Stanford scientists recreate pain outside the human brain

STANFORD researchers have grown one of the most important neural pain pathways outside the human body – a medical breakthrough which could advance treatments for chronic pain conditions.

A team of “Stanford Medicine investigators” led by Sergiu Pasca, a professor of psychiatry and behavioural sciences, have replicated the pathway which connects the skin to the brain by growing and connecting miniaturised versions of the bodily organs involved in the process.

Around 20% of people worldwide suffer from some form of pain condition, with an additional 10% diagnosed with chronic pain each year, according to data from the US National Library of Medicine. Research into treating these conditions is complex, with each cause and case spanning biological, psychological, and social factors.

Pasca says his work provides a novel approach to researching and treating pain-related conditions. “We can now model this pathway non-invasively. That will, we hope, help us learn how to better treat pain disorders.”

Four organoids

The team’s manufactured pathway is made up of four regions in the body, which Pasca has named organoids, that mutate and connect to simulate how pain messages travel from the skin to the body.

In this pathway, nerve cells transmit messages through the dorsal root ganglion and dorsal spinal cord to the thalamus and somatosensory cortex – two regions located in the brain.

Pasca’s team developed these organoids separately in a lab using integrated pluripotent stem cells, which can be engineered to replicate any cell in the human body.

To form the pathway, the team lined up the organoids and waited 100 days for them to fuse into an “assembloid” containing 4m nerve cells – less than 1/42,000th the number found in an adult human brain, which contains about 170bn cells.

“They look like tiny sausage links,” says Pasca.

Spicy simulation

Putting the assembloid to the test, Pasca introduced capsaicin to the pathway, an ingredient found in chilli peppers linked to the burning session humans experience when eating spicy foods.

Chemicals that induce pain have been found to increase electrical wave activity in the neural pathway, and in this study, the introduction of capsaicin triggered an immediate activity.

Expanding the pathway

The team also observed the activity from the exposure of a mutation of a Nav1.7 ion-exchange protein associated with both human hypersensitivity and insensitivity to pain.

Trialling two assembloids, one which contained regular Nav1.7 and one with the mutated version, the team found that the latter produced out-of-sync wave activity where the pain information “mysteriously vanished”.

The reason for its disappearance lies in an incomplete pathway.

Pasca says: “The assembloids themselves don’t ‘feel’ any pain.

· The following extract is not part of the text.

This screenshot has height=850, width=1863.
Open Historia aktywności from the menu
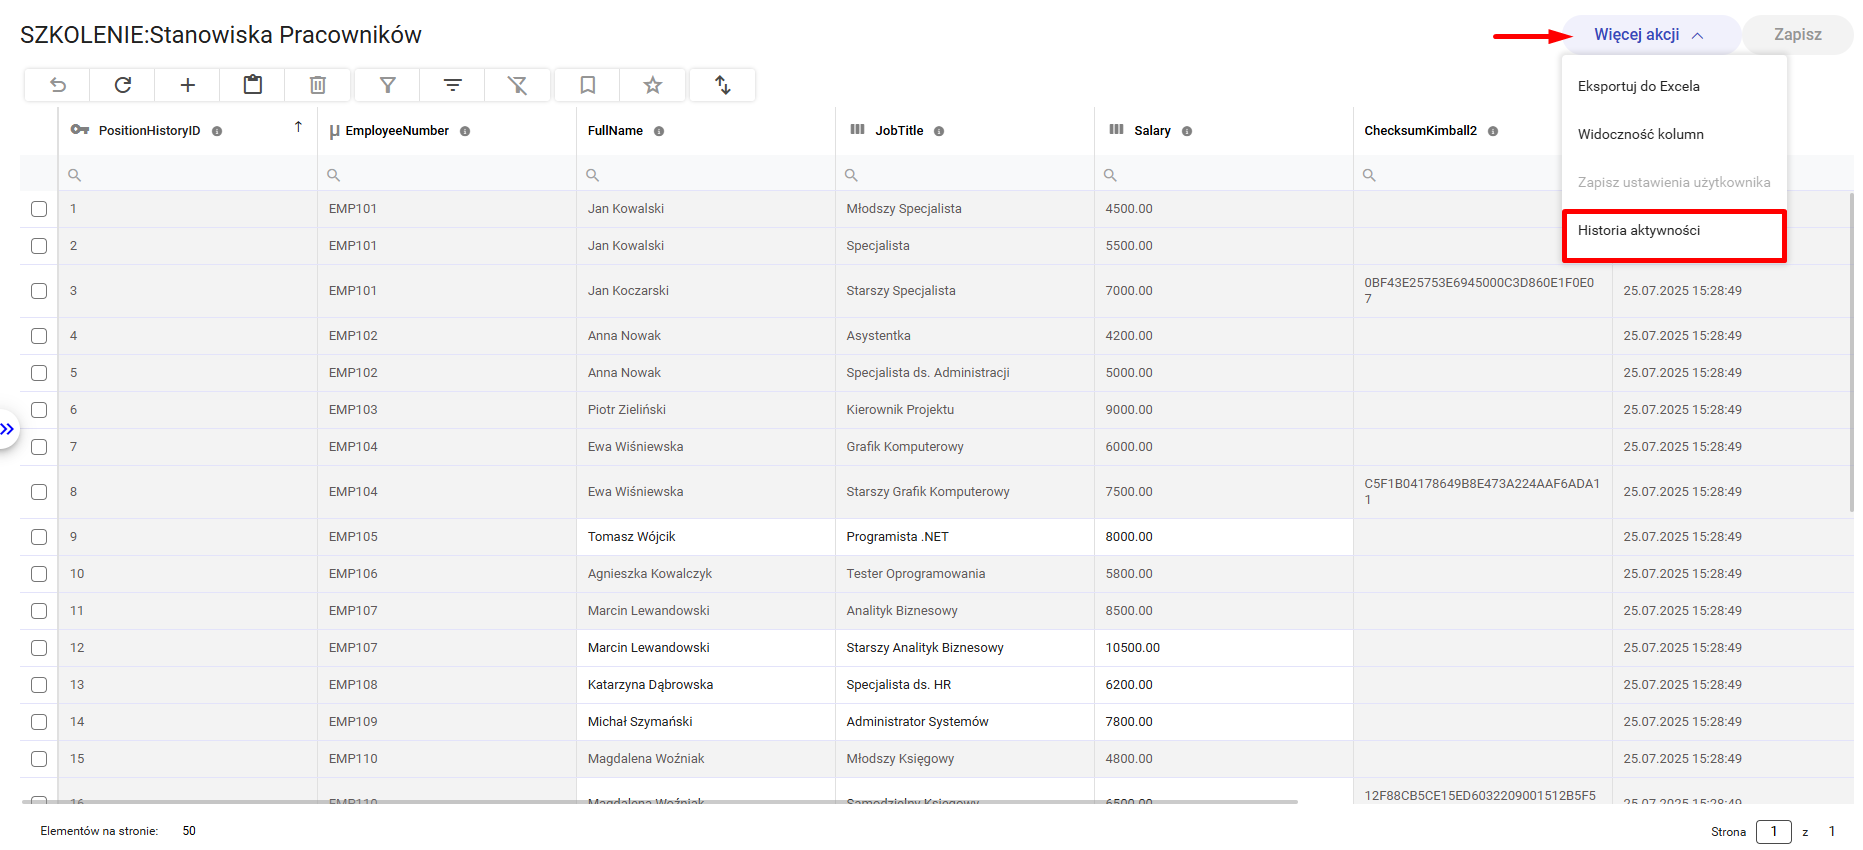pyautogui.click(x=1638, y=230)
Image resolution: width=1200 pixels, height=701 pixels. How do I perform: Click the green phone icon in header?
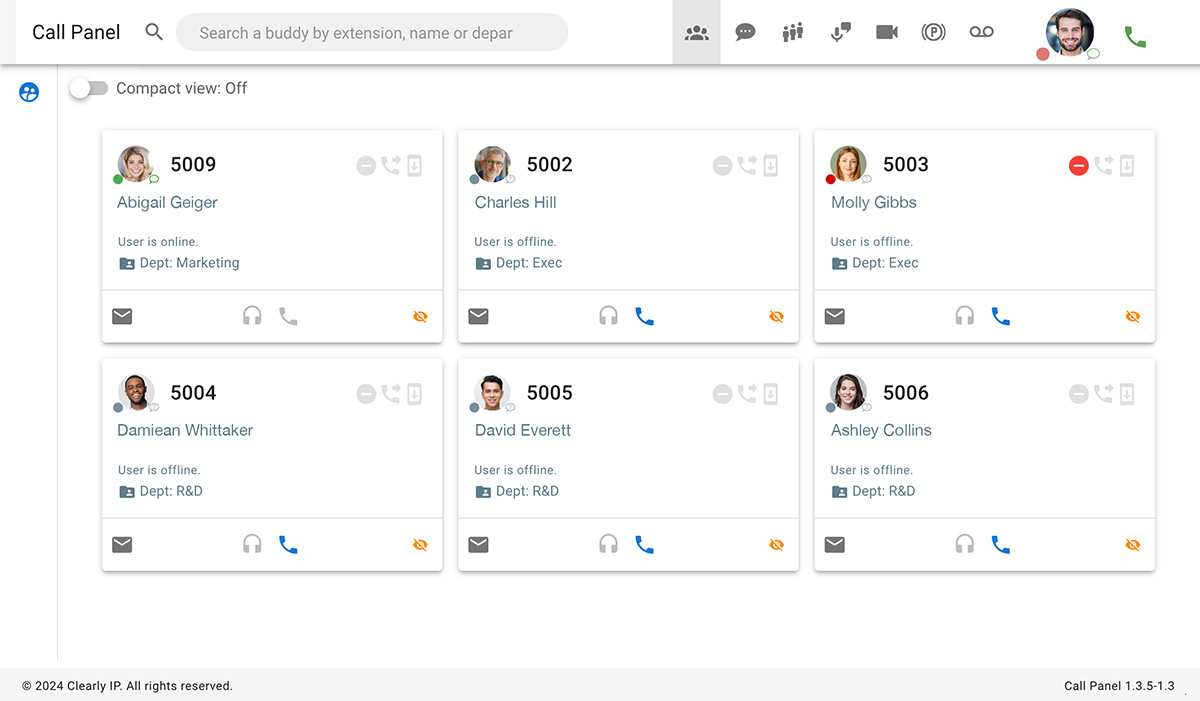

They transmit nervous signals that need to be further processed by other centres in our brains for us to experience the unpleasant, aversive feeling of pain.”

The team’s research is still evolving, but it believes this recent study can be used to study neurodevelopmental disorders, including autism – which is linked with hypersensitivity to pain.

Pasca adds: “We think screening for drugs that tame sensory organoids’ ability to trigger excessive or inappropriate waves of neuronal transmission through our assembloids, without affecting the brain’s reward circuitry as opioid drugs do – which is why they’re addictive – could lead to better-targeted therapies for pain.”